======== Extrait choisi
A la découverte d'Enghien par d'autres chemins
Felix Mendelssohn (1809-1847)
Die schöne Melusine [Le Conte de la belle Mélusine], ouverture op. 32
Composition : entre début 1833 et le 14 novembre 1833 ; deuxième version en 1834.
Création : le 7 avril 1834 à Londres sous la direction d’Ignaz Moscheles.
Effectif : flûtes, hautbois, clarinettes et bassons par deux – cors et trompettes par deux – timbales – cordes.
Durée : environ 12 minutes.
D’après une légende poitevine, la sirène Mélusine épouse le chevalier Lusignan, à condition qu’il ne la voie jamais le samedi ; il finit par découvrir son origine surnaturelle et elle retourne définitivement à la mer. Il n’y a rien d’étonnant à ce que le sujet ait attiré Mendelssohn, toujours familier de l’univers féerique et des douces brises. Mais l’origine de cette ouverture est curieuse.
En 1833, le compositeur entend à Düsseldorf un opéra de Conradin Kreutzer sur ce sujet, il ne l’aime pas, pour son manque de féerie probablement, et il s’agace d’autant plus que l’on bisse l’ouverture. « J’ai eu envie, écrit-il à sa sœur Fanny, de composer une ouverture moi aussi, non pas pour qu’elle soit redemandée, mais pour qu’elle ait plus de substance ; et ce qui m’a plu dans l’argument, je l’ai pris… » Autrement dit Mendelssohn, qui a déjà à son actif son merveilleux Songe d’une nuit d’été, estime, ainsi que le lui suggère son maître de philosophie Hegel, qu’une ouverture musicale doit résumer la pièce de façon descriptive et narrative. Beethoven a ouvert la voie dans ce sens ; Berlioz et Mendelssohn continuent ; le poème symphonique lisztien n’est plus très loin.
================
◆ Consignes
[A] Indiquez si chacune des affirmations suivantes concorde avec l'extrait sur l'ouverture de Mendelssohn, en répondant par oui ou non et en citant les mots décisifs : (i) l'œuvre a été créée à Londres le 7 avril 1834 ; (ii) Mendelssohn a aimé l'opéra de Kreutzer entendu à Düsseldorf ; (iii) l'ouverture dure environ 12 minutes.
[B] Réécrivez les enregistrements situés entre la ligne qui contient « You are a GUI » et celle qui contient « This screenshot has height=952, width=1285. », incluses, en remplaçant « click action » par « tap action » sans rien modifier d'autre.
======== Données affichées
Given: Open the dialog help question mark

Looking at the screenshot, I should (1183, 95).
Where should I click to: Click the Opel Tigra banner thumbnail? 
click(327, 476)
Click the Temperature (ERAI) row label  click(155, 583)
================
======== Données affichées
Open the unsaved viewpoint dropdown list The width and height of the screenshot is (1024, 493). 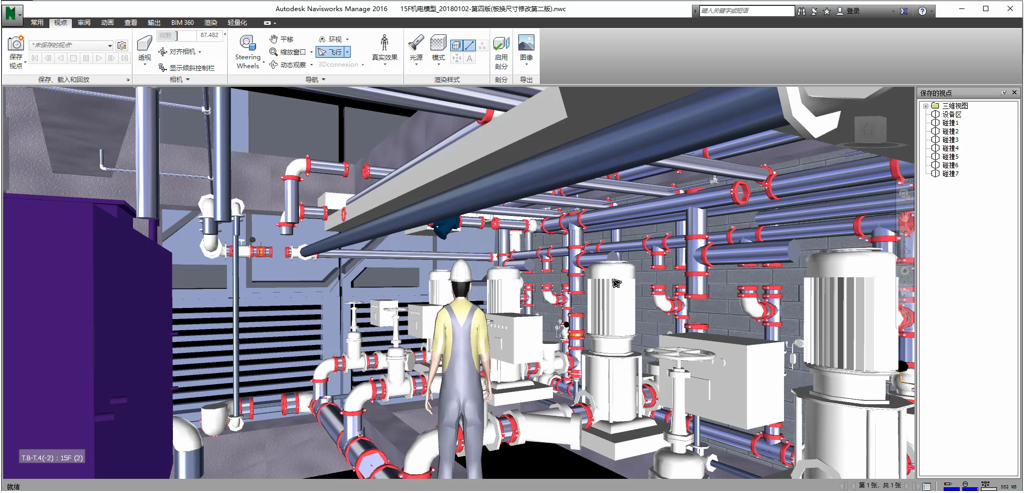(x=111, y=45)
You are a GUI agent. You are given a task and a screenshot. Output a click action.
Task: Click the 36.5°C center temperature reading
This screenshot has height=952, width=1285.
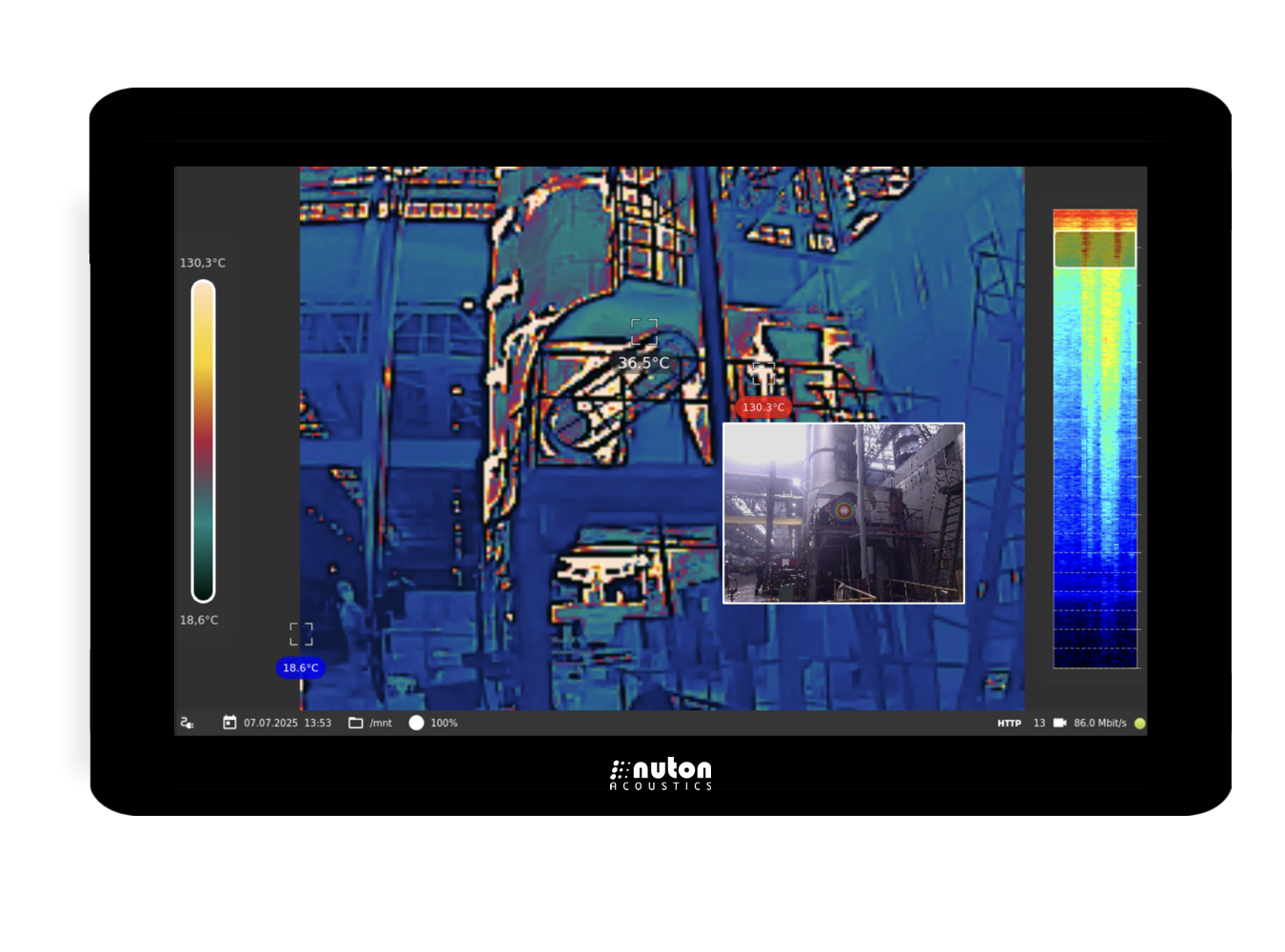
================
◆ Corrigé
[A]
(i) Oui : « Création : le 7 avril 1834 à Londres sous la direction d’Ignaz Moscheles. »
(ii) Non : « il ne l’aime pas »
(iii) Oui : « Durée : environ 12 minutes. »

[B]
You are a GUI agent. You are given a task and a screenshot. Output a tap action.
Task: Click the 36.5°C center temperature reading
This screenshot has height=952, width=1285.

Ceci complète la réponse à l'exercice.